Friday, December 3, 2021

Review: A NORTHERN LIGHT by Jennifer Donnelly


Rating: 4/5 stars

A Northern Light pleasantly surprised me. I am always on the search for historical fiction that actually engages me. I tend to dislike traditional historical fiction novels, ones about war-torn Europe or generic medieval stories, so I’m always iffy when I start reading any sort of historical novel. But this one was actually good. It’s a historical coming-of-age story combined with a murder mystery based on a true story. 

I knew on page three that I was going to like this book. The writing style just really spoke to me and I had a good feeling about it.

“What had I seen? Too much. What did I know? Only that knowledge carries a damned high price.”

I’ve owned this book for ten years. I remember buying it on sale at Half-Price Books for two dollars back in high school, and it took me all these years to finally read it (I own way too many books; send help). 

One thing I loved about this book was that Mattie learns a new word every day and then tries to use that word during that day. I learned a few new words myself during my time reading this story, which I loved. It lends an unexpected intellectual quality to the novel. This is a smart book, and we need more smart books in young adult literature. 

A huge portion of the story, probably like 85%, does not revolve around the plot laid out in the synopsis. The book’s description only tells of Mattie trying to solve the murder mystery, but that is such a minor part of the story. We follow Mattie’s day-to-day life during her last year of schooling and we learn about her relationship with her father and sisters, her friendship with other kids in her town, and her desires post-graduation. We see Mattie working on her family’s farm, going to school, talking with her siblings and friends, learning new words, courting a boy, arguing with her father, etc. 

I honestly felt like this book was trying to do too much. Just telling Mattie’s story would have been enough, or just telling the murder mystery would have been enough, but trying to combine both those stories while also adding in narratives surrounding gender struggles, racial struggles, poverty struggles, and so much more made the book feel a little overwhelming at times. But I also appreciated what Jennifer Donnelly was trying to do here. 

Normally I don’t prefer to read stories that deal with social issues because I like escapism reads, but this novel handled it all in such a way that I didn’t mind, and I actually felt for our characters, specifically Mattie. She struggles with the expectations of womanhood in the early 1900s. She wants to write and have a career while also having a family, but she knows the two are mutually exclusive because of her gender. So will she give up her passion for her family, or give in to loneliness for her passion? It was almost heartbreaking because I know so much gender inequality existed at that time and still exists today and affects so many women who could have done much more extraordinary things with their lives but because of the restraints of society were weighed down with unwanted expectations. 

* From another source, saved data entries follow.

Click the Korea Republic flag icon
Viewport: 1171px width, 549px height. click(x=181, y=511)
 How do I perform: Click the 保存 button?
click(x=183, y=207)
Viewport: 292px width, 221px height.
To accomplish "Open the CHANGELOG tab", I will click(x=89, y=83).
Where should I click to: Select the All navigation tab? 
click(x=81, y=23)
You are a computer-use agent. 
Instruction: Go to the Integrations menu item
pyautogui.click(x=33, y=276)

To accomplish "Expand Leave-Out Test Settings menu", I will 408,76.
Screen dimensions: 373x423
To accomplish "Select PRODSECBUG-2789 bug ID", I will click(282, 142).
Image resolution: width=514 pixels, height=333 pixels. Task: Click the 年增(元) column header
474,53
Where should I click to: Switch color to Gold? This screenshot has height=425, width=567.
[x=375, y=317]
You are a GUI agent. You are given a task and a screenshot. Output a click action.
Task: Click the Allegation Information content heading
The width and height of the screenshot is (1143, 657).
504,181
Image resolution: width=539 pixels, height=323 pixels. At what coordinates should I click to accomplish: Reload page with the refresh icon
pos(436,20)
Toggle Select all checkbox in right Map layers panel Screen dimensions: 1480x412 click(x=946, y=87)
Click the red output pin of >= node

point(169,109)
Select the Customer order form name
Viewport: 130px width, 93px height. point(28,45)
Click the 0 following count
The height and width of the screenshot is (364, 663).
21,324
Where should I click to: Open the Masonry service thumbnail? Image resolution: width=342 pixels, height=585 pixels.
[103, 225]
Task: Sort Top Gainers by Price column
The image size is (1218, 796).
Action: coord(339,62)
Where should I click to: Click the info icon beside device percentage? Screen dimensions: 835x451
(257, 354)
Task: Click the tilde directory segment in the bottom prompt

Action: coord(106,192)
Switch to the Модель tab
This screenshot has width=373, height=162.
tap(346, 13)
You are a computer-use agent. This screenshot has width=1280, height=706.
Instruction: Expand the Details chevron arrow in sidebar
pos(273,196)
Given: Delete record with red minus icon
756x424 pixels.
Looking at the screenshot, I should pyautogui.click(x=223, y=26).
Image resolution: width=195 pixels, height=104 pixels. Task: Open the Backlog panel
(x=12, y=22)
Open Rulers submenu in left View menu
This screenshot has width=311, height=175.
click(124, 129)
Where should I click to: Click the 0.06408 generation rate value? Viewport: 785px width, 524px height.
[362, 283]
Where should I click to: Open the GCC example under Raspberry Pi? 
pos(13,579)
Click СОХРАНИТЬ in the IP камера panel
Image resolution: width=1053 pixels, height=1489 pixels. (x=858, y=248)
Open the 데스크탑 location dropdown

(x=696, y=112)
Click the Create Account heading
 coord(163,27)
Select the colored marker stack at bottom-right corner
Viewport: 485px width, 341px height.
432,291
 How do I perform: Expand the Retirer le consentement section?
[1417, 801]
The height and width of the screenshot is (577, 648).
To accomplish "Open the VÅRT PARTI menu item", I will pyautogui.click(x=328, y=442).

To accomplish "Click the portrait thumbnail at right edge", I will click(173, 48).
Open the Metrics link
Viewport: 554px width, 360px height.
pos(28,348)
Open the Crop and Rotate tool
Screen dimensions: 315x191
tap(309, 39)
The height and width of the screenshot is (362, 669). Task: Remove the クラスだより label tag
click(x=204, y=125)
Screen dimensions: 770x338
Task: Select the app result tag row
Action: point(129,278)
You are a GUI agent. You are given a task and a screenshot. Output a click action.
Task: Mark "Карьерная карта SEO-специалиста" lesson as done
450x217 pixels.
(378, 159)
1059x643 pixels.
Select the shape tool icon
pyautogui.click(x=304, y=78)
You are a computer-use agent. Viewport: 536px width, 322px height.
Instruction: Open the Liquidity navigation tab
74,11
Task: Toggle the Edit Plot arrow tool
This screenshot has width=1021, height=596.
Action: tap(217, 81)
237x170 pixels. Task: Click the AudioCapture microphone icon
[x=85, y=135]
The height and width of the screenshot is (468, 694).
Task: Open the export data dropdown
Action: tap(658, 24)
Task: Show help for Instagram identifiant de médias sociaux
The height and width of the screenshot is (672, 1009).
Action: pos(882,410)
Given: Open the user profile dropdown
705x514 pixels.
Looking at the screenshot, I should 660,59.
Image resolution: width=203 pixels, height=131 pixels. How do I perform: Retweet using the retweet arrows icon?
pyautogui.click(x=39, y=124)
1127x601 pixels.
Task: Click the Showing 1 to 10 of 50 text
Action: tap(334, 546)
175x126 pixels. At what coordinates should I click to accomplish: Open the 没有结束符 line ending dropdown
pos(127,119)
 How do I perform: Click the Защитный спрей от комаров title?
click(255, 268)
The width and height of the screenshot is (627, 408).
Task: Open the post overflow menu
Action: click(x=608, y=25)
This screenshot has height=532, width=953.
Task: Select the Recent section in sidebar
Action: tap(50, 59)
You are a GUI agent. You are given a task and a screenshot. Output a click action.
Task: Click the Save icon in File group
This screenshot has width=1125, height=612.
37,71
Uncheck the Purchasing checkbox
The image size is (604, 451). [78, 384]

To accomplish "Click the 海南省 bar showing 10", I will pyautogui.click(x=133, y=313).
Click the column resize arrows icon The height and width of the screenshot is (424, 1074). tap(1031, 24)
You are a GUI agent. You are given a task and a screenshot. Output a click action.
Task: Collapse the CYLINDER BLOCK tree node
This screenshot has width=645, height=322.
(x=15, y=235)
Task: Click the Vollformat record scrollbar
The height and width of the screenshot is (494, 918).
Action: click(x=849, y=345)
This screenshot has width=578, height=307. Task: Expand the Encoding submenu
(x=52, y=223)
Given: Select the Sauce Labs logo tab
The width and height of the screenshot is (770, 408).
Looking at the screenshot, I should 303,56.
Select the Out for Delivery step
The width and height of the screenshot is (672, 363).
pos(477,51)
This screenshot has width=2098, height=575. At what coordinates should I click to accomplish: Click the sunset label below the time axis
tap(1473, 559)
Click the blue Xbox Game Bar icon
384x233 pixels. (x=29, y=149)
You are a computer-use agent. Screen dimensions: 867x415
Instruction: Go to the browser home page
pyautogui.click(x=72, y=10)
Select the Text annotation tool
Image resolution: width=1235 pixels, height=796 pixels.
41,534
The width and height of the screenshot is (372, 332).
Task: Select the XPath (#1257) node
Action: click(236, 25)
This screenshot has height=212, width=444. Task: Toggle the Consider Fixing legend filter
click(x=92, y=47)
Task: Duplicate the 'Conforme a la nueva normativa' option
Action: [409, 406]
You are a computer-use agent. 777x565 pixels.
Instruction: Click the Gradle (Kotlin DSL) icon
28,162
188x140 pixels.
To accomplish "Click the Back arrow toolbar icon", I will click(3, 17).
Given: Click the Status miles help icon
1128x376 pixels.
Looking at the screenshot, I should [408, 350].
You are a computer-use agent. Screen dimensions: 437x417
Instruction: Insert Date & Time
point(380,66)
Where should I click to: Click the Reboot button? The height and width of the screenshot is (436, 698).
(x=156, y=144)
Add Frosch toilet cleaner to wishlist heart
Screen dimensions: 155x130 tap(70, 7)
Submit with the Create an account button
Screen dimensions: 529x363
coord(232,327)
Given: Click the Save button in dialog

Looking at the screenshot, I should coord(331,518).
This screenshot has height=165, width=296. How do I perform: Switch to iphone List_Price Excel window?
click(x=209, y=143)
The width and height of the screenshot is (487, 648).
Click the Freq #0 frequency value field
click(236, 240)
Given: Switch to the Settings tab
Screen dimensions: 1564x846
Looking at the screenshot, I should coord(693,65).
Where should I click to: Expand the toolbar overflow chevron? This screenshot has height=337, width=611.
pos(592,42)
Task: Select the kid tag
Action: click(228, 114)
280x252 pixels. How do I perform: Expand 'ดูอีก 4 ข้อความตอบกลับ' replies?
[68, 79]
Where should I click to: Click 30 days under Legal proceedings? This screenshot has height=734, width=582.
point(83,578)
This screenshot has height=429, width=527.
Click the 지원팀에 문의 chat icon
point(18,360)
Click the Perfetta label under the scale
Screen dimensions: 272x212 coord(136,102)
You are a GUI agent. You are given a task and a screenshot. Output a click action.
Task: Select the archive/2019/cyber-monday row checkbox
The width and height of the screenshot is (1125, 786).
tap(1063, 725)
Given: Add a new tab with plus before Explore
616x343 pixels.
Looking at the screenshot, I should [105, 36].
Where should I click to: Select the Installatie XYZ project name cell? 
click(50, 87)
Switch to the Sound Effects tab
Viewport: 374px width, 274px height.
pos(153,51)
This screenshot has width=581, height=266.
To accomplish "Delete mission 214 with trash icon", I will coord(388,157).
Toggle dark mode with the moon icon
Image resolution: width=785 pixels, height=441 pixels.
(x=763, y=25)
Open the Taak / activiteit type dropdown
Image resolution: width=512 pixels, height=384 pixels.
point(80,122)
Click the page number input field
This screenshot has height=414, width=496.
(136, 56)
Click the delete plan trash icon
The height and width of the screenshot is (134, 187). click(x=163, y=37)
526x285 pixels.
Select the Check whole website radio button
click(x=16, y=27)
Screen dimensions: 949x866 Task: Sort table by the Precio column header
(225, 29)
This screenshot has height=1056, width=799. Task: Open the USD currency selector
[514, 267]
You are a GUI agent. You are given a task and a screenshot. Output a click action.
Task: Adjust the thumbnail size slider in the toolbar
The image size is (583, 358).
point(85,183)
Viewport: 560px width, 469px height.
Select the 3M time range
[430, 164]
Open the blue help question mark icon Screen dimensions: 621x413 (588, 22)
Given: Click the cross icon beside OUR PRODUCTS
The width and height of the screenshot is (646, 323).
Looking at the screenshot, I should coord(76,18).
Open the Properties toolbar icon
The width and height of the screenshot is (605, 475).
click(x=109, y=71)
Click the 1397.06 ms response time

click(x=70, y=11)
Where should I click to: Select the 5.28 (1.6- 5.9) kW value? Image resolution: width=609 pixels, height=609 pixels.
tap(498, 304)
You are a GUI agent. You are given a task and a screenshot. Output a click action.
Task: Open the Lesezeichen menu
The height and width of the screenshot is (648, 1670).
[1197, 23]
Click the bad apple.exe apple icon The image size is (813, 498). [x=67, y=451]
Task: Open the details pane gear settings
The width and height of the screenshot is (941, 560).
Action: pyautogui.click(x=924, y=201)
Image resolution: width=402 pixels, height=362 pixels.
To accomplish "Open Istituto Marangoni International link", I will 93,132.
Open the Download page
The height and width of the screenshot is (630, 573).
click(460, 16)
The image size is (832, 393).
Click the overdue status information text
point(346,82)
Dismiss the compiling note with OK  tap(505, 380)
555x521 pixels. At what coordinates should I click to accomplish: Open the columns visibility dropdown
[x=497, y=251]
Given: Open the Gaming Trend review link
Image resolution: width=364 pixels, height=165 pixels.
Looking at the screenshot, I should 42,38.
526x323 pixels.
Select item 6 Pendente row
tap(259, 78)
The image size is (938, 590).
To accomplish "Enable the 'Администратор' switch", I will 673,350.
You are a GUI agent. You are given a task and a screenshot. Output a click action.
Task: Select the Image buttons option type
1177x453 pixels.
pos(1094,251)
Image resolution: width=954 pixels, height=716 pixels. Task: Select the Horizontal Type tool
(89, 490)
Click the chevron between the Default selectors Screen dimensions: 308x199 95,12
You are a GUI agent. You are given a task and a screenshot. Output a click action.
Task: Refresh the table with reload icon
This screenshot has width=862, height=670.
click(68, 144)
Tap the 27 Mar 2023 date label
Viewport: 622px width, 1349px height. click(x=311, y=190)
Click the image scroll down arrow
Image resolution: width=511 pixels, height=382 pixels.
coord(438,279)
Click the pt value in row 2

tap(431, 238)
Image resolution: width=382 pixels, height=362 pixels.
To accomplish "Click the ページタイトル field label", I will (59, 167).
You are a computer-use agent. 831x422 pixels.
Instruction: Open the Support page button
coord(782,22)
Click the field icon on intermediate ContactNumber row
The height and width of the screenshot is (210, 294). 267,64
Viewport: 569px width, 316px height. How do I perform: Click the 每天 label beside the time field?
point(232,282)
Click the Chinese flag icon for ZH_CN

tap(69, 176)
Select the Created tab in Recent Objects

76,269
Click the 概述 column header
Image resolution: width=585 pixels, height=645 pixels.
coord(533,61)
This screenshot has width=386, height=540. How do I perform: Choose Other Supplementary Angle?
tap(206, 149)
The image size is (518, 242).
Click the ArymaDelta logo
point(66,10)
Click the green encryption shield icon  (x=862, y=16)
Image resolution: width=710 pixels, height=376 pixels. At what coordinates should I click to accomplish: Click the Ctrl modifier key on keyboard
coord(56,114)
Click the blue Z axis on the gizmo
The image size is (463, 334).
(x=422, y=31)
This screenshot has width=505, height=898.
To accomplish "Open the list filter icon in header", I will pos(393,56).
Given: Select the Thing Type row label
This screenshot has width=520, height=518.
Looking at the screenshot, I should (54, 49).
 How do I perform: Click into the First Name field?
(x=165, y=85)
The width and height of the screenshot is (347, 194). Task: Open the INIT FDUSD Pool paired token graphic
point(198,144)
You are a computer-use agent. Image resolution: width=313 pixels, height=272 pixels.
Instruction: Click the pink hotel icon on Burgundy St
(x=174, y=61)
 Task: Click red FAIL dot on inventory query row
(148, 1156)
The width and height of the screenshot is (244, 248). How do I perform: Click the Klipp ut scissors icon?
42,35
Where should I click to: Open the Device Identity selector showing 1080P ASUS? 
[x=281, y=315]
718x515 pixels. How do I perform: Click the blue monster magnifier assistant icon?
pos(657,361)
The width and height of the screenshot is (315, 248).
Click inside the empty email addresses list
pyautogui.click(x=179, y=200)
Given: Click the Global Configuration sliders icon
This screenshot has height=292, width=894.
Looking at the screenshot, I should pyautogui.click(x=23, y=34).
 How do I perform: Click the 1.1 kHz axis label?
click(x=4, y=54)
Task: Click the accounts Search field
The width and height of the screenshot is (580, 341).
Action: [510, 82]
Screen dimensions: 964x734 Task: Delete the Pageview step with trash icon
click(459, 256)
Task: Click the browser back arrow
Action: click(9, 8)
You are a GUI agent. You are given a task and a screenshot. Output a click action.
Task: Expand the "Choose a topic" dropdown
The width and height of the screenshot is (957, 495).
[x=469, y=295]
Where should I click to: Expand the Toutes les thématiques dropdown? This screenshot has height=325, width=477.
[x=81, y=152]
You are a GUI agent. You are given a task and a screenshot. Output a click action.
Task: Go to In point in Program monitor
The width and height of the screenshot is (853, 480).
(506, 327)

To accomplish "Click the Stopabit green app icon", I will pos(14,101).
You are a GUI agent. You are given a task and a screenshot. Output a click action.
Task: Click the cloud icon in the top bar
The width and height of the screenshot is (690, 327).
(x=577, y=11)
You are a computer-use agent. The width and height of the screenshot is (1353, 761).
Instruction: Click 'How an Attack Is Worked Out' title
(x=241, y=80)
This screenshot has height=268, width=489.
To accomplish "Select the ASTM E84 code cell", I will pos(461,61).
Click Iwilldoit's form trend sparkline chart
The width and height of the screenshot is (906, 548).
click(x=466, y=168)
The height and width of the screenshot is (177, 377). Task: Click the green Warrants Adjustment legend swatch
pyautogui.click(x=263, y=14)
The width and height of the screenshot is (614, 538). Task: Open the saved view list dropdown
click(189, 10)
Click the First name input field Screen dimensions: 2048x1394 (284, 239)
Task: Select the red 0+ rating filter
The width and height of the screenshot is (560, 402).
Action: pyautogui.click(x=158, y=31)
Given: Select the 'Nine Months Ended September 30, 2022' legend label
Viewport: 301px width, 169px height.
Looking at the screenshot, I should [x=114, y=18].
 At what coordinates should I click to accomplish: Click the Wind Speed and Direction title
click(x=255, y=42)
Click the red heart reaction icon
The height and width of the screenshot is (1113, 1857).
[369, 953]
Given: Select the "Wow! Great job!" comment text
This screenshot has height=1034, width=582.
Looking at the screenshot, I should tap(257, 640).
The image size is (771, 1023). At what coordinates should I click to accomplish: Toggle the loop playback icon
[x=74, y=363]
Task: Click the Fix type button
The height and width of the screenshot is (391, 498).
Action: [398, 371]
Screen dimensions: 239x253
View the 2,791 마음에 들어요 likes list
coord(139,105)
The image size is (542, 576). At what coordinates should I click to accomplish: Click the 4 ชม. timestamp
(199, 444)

“I knew in my bones that Emily Dickinson wouldn’t have written even one poem if she’d had two howling babies, a husband bent on jamming another one into her, a house to run, a garden to tend, three cows to milk, twenty chickens to feed, and four hired hands to cook for. I knew then why they didn’t marry. Emily and Jane and Louisa. I knew and it scared me. I also knew what being lonely was and I didn’t want to be lonely my whole life. I didn’t want to give up my words. I didn’t want to choose one over the other. Mark Twain didn’t have to. Charles Dickens didn’t. And John Milton didn’t, either.

I did enjoy the entire book, but I also wish more of the narrative had been focused on the plotline involving Mattie trying to uncover the mystery behind Grace’s disappearance and murder after Grace gave Mattie a stack of her correspondences. That part seemed really intriguing to me, and that’s the part based on a true story. 

A Northern Light is told in a nonlinear timeline, with Grace Brown being found dead at the Glenmore in the beginning, and then going back in time to tell about Mattie’s life before she started working at the Glenmore, and it jumps back and forth between these two timelines until they meet up at the end of the book. I understand why Donnelly wrote in this way, so that we can see Grace Brown’s letters interspersed throughout the story instead of all together at the end, but I think for clarity’s sake it would have been better to write all the events in chronological order as I was a little confused at the beginning. 

I absolutely loved the writing style in this story. Donnelly writes with evocative imagery and elegant descriptions. There were so many sentences when I had to stop and marvel at the beauty of her writing. The book is also hilarious. Mattie is SO relatable that her observations about life and womanhood are humorous and actually made me laugh out loud at times because of how realistic she is. 

I really enjoyed A Northern Light and I would definitely recommend it. It’s an older book now, but it’s still so worth the read. If you’re skeptical of historical fiction like I am, read this for the heartbreaking mystery, or the ill-fated romance, or the relatable protagonist who made me feel so seen that I almost cried. Or just read it for the gorgeous prose. But make sure you add it to your list because this isn’t a book to be missed.